Моя чужая новая жизнь
Шрифт:
— Воздушный налёт долго не продлится, это ведь не город, — тихо сказала Катарина.
Мысли она что ли читает или я сказала это вслух?
— В который раз поражаюсь, что ты забыла на фронте? Ладно, стрелять не умеешь, но уж сообразить бежать к ближайшему убежищу можно было?
— Может, я открою тебе Америку, но некоторые женщины уходят на войну, чтобы быть рядом со своими любимыми.
— Это самая дерьмовая причина, — я уловила в её голосе невесёлую усмешку.
— Ну, не все же прирождённые убийцы как ты, — зло отпарировала я.

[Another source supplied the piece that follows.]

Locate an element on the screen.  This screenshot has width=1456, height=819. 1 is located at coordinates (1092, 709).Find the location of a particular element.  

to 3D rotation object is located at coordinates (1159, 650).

Она промолчала, и я уже пожалела, что ляпнула это. Мало ли, придушит меня ненароком и скажет, что так и было. Хотя, конечно,
— Знаешь, почему меня бесят такие как ты? — неожиданно сказала она. — Даже не потому, что родились с серебряной ложкой во рту и росли избалованными принцессами.
— Если честно, мне похер, — огрызнулась я, подавив порыв вылезти и уйти, гордо хлопнув дверью.
— Потому что такие как ты не имеют в жизни цели, всё ведь и так преподносится на блюдечке. И здесь ты не потому, что веришь в идеалы фюрера или готова умереть за Германию. Я видела много солдат и знаю о чём говорю.
— А что насчёт тебя? В конце концов, даже фюрер говорил, что предназначение женщины — прежде всего быть матерью и женой.
— Матерью мне быть не суждено, — жёстко ответила Катарина. — А женой я уже была.
— Он… погиб? — осторожно спросила я.
— Ещё в первый год войны. Ушёл добровольцем во Францию.
— И ты решила отомстить… — ну, по крайней мере хоть что-то становится понятным.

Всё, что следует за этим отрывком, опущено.